It's time to leave the west coast of Turkey and travel inland eastwards. We have doubted whether we would drive along the south coast, because of the Mediterranean weather. The south coast is well-known by the popular resort towns such as Alanya, Side and Antalya, which undoubtedly sound familiar with holidaymakers who have ever made it for an all-inclusive vacation to the Turkish Riviera. The other option we had is to travel through the heart of Turkey. The weather in central Turkey is normally bitterly cold and wet in the winter. However, we're lucky this year. The winter of 2014 is mild and at this time it only freezes at night, there is only snow in the higher parts of the mountain regions, and days are sunny. So we eventually decide to take the route through the heart of Turkey, mainly because we think that we will see more of the traditional Turkey, further away from the coast.

# Provided data:
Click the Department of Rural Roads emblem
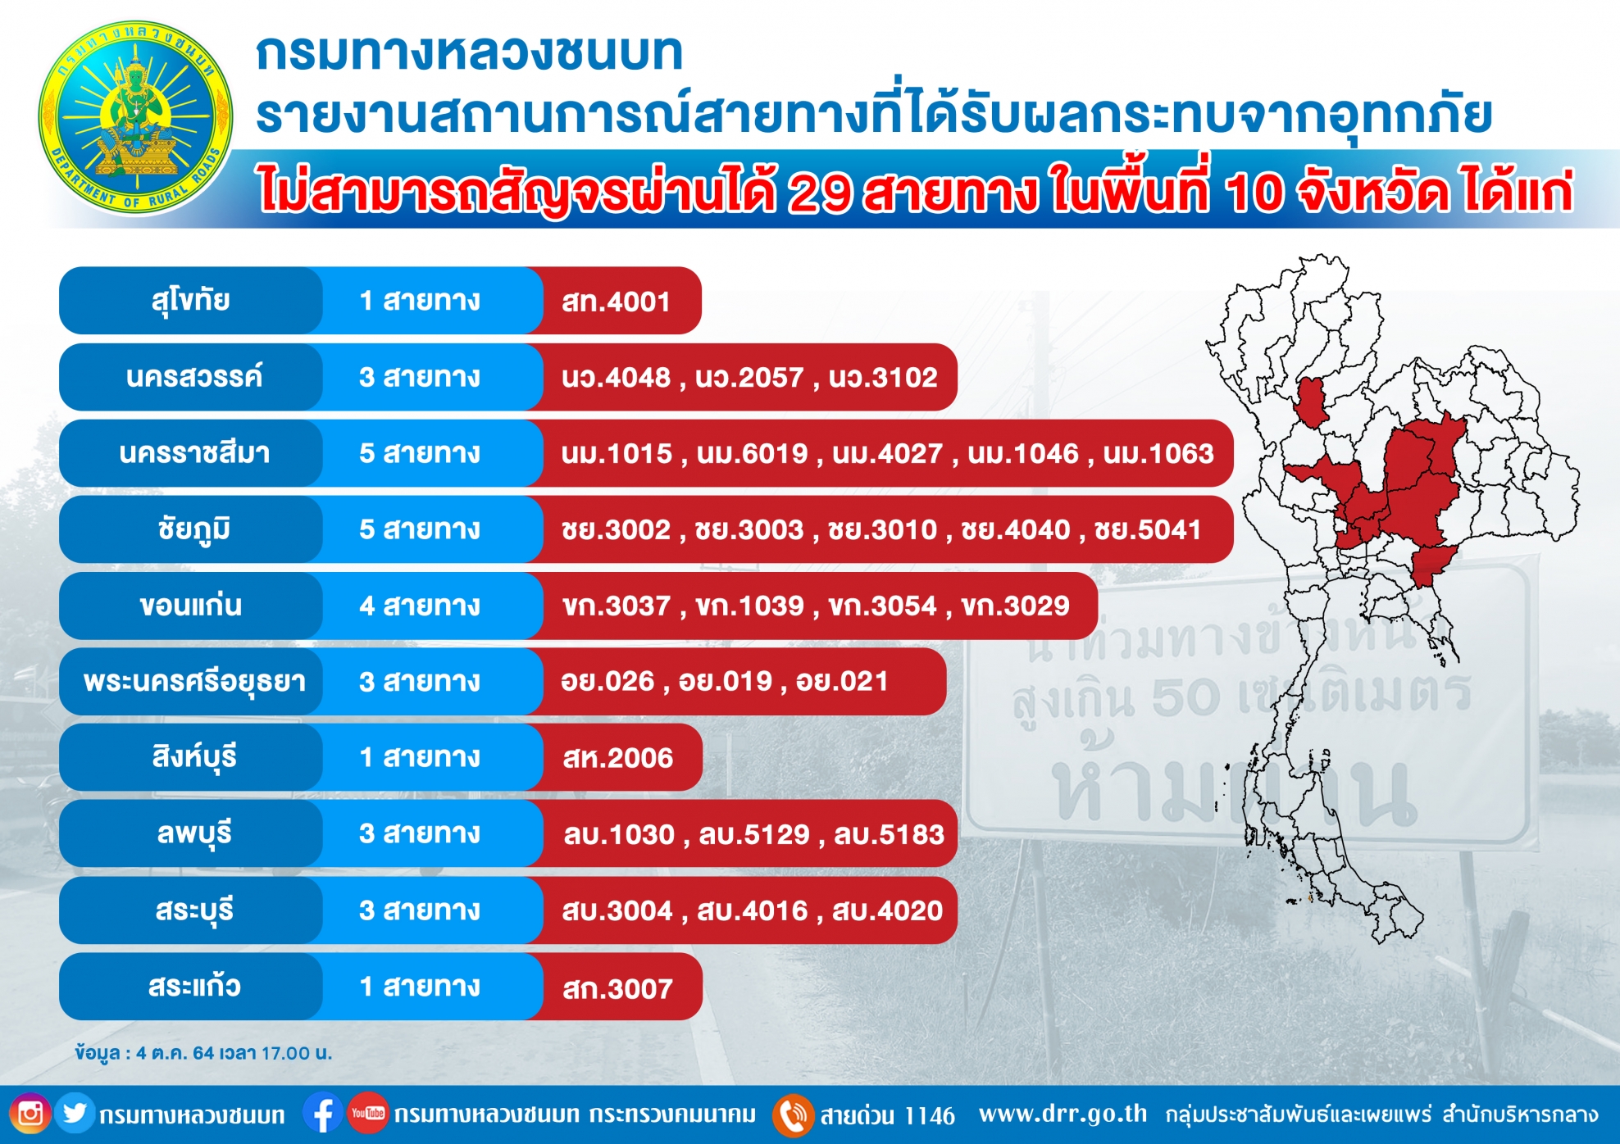pos(135,118)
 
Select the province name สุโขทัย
pos(190,301)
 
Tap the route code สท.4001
pos(616,302)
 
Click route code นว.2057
pos(749,377)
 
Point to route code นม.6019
pos(752,453)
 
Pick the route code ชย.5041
pos(1148,529)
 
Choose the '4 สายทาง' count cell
pos(420,606)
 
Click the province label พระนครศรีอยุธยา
pos(194,682)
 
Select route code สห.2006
pos(617,758)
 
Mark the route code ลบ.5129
pos(754,834)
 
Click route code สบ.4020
pos(888,910)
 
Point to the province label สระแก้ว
pos(194,986)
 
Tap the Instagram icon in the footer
pos(30,1114)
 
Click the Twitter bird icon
pos(75,1114)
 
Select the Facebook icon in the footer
pos(323,1114)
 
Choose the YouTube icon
pos(367,1114)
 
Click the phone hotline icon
pos(793,1115)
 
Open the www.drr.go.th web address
pos(1063,1114)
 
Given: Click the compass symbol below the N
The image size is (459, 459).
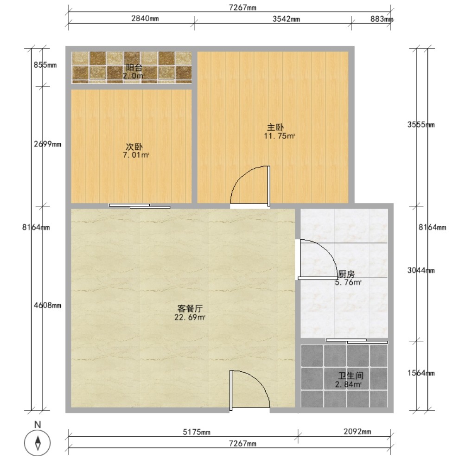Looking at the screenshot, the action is click(x=37, y=443).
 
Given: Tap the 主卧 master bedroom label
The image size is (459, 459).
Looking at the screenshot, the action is click(x=275, y=128).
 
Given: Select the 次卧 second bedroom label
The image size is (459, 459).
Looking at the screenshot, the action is click(x=134, y=147).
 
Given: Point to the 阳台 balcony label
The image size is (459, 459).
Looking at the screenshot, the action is click(x=134, y=68).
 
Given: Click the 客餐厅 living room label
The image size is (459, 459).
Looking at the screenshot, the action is click(x=190, y=308).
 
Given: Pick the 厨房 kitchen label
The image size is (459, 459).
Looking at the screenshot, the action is click(x=346, y=274).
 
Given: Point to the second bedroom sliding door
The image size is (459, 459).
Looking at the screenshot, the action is click(x=140, y=206).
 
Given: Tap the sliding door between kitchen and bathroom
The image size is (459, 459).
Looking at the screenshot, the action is click(x=357, y=341).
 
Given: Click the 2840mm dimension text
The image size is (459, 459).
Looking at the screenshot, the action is click(x=145, y=19).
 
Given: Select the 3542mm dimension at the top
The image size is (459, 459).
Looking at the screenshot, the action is click(x=286, y=19).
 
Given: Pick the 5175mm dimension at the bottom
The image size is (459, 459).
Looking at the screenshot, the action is click(x=197, y=432).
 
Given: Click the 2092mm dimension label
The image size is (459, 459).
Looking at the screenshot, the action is click(x=357, y=432).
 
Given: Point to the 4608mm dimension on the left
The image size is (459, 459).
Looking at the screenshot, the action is click(x=47, y=306).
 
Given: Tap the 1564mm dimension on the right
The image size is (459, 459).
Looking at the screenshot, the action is click(x=421, y=373).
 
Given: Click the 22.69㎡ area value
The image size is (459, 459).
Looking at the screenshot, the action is click(x=190, y=317).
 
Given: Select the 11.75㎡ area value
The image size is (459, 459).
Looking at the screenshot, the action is click(x=279, y=136).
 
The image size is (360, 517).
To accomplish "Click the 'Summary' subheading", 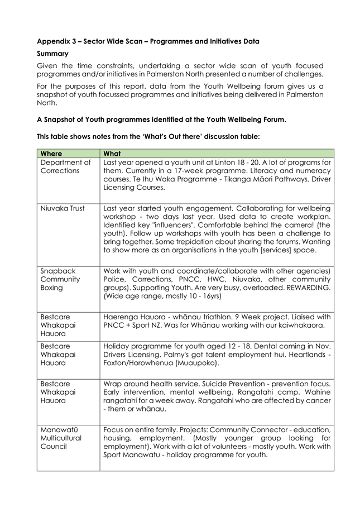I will coord(52,54).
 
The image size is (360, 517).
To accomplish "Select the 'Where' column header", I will coord(51,154).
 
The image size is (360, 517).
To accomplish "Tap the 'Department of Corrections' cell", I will coord(65,166).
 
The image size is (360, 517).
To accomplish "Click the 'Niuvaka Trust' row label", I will coord(62,208).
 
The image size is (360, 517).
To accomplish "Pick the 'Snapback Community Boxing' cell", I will coord(60,279).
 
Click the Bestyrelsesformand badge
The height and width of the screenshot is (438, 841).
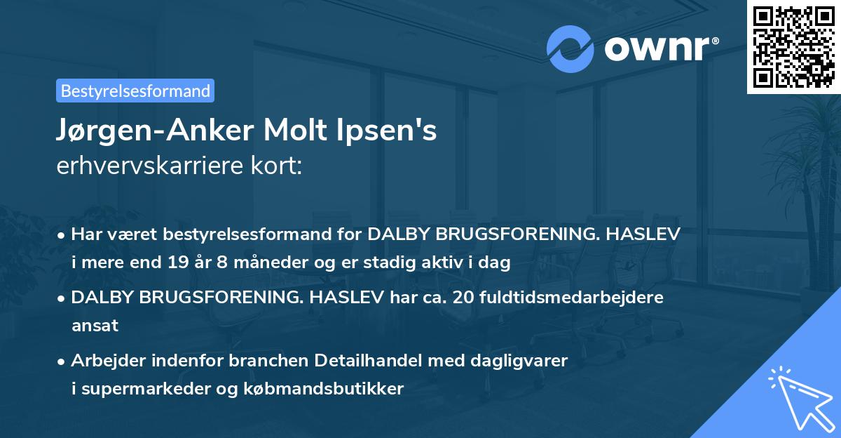135,91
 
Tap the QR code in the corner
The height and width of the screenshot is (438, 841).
793,46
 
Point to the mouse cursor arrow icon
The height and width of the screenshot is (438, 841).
800,398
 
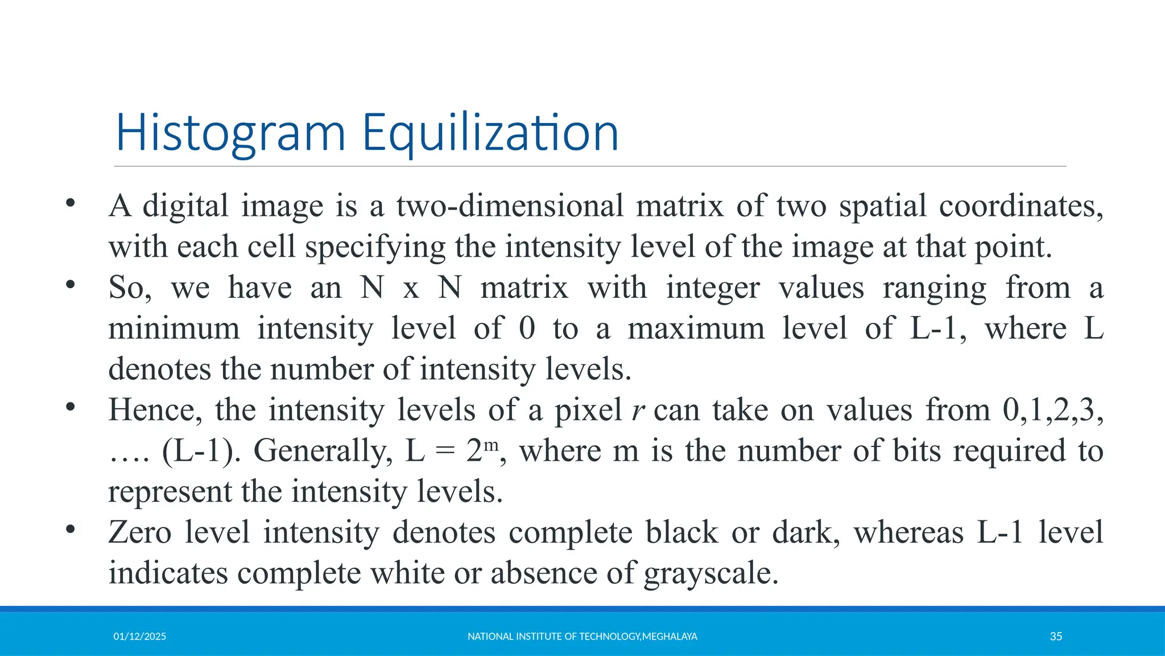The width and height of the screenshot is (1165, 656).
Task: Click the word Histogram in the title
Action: pos(230,133)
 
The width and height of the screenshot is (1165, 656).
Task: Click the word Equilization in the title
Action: pos(490,133)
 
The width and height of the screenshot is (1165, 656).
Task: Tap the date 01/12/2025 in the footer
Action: pos(139,637)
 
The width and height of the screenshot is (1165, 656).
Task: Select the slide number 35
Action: pos(1056,637)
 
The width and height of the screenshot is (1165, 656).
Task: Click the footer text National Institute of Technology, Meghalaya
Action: pos(582,637)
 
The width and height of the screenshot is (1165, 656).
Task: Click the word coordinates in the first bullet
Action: pos(1021,206)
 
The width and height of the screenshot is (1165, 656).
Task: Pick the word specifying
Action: pos(375,247)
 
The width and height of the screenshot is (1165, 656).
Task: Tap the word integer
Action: pos(713,288)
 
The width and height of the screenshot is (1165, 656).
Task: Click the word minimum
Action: pos(174,329)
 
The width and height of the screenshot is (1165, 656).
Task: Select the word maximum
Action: pos(696,329)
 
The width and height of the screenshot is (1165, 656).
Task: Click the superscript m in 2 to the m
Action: pos(491,443)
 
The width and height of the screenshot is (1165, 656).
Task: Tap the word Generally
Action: pos(323,451)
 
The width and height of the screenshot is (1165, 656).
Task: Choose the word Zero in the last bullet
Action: pos(140,532)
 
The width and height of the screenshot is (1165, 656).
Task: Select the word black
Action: pos(681,532)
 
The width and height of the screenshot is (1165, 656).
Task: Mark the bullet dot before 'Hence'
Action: pos(70,407)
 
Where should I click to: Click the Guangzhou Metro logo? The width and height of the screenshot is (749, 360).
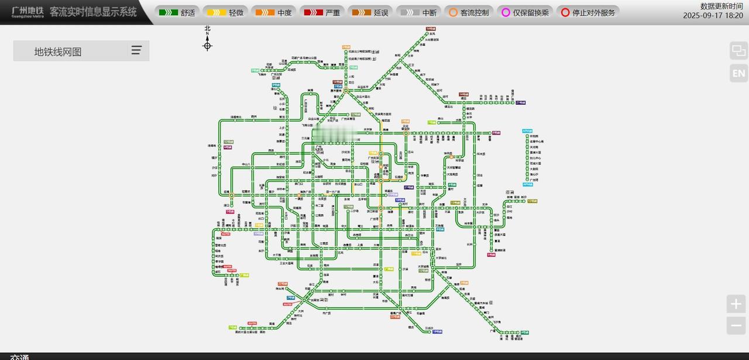[28, 12]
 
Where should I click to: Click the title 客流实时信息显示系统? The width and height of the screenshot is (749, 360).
[94, 12]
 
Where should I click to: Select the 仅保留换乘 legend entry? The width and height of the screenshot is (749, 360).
[524, 12]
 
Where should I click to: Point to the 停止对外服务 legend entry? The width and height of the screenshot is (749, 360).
[587, 12]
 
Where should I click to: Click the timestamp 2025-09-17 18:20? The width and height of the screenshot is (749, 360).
[713, 16]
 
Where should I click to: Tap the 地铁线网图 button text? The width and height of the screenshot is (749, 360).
[58, 52]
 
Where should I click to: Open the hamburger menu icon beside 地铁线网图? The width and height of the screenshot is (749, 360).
[136, 50]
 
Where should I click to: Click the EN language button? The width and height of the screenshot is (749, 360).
[738, 73]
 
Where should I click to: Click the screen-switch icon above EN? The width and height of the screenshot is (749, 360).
[738, 51]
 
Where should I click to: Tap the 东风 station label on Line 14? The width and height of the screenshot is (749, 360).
[431, 34]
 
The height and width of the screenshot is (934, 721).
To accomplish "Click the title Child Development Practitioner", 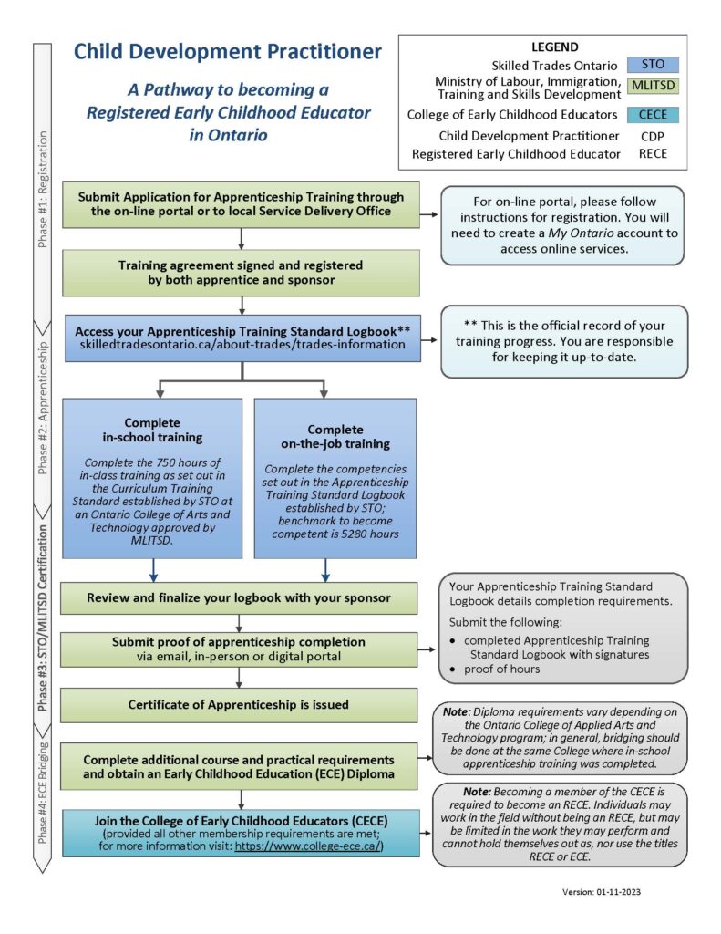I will click(227, 52).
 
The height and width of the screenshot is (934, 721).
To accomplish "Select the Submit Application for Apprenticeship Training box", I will click(242, 204).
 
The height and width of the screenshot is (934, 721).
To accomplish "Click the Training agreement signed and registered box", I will click(242, 273).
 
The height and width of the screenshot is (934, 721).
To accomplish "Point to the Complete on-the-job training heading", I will click(335, 437).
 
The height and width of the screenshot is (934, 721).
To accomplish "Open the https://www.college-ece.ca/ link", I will click(309, 846).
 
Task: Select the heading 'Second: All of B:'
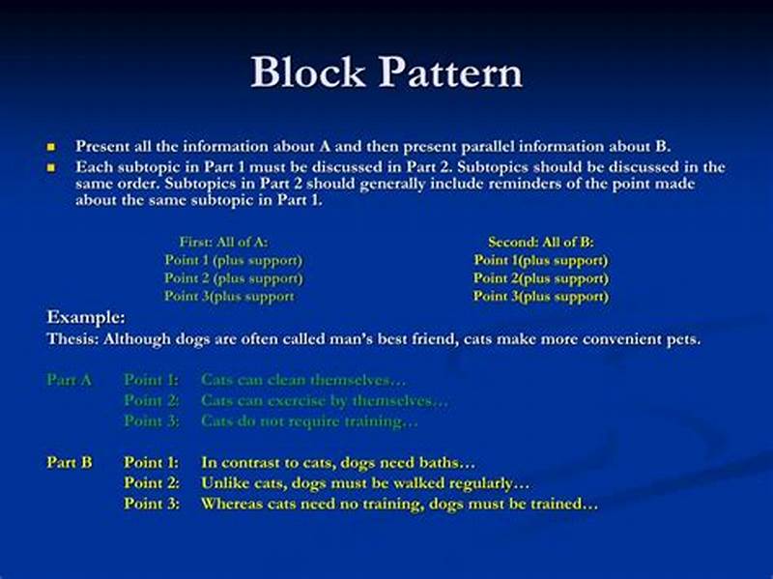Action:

# Required work:
A: Answer these questions from the passage on the route through Turkey, one answer per line:
(i) Which resort towns on the south coast does it name?
(ii) What is the weather in central Turkey normally like in winter?
(iii) Where is there snow in the winter of 2014?
B: From the passage on the route through Turkey, rewrite the part that opens with the words containing "It's time to" and closes with "from the coast.", renaming "south coast" to "southern coast" throughout.
Answer using only the travel passage about Turkey, not the records.

# Final answers:
A:
(i) Alanya, Side and Antalya
(ii) Bitterly cold and wet
(iii) Only in the higher parts of the mountain regions

B:
It's time to leave the west coast of Turkey and travel inland eastwards. We have doubted whether we would drive along the southern coast, because of the Mediterranean weather. The southern coast is well-known by the popular resort towns such as Alanya, Side and Antalya, which undoubtedly sound familiar with holidaymakers who have ever made it for an all-inclusive vacation to the Turkish Riviera. The other option we had is to travel through the heart of Turkey. The weather in central Turkey is normally bitterly cold and wet in the winter. However, we're lucky this year. The winter of 2014 is mild and at this time it only freezes at night, there is only snow in the higher parts of the mountain regions, and days are sunny. So we eventually decide to take the route through the heart of Turkey, mainly because we think that we will see more of the traditional Turkey, further away from the coast.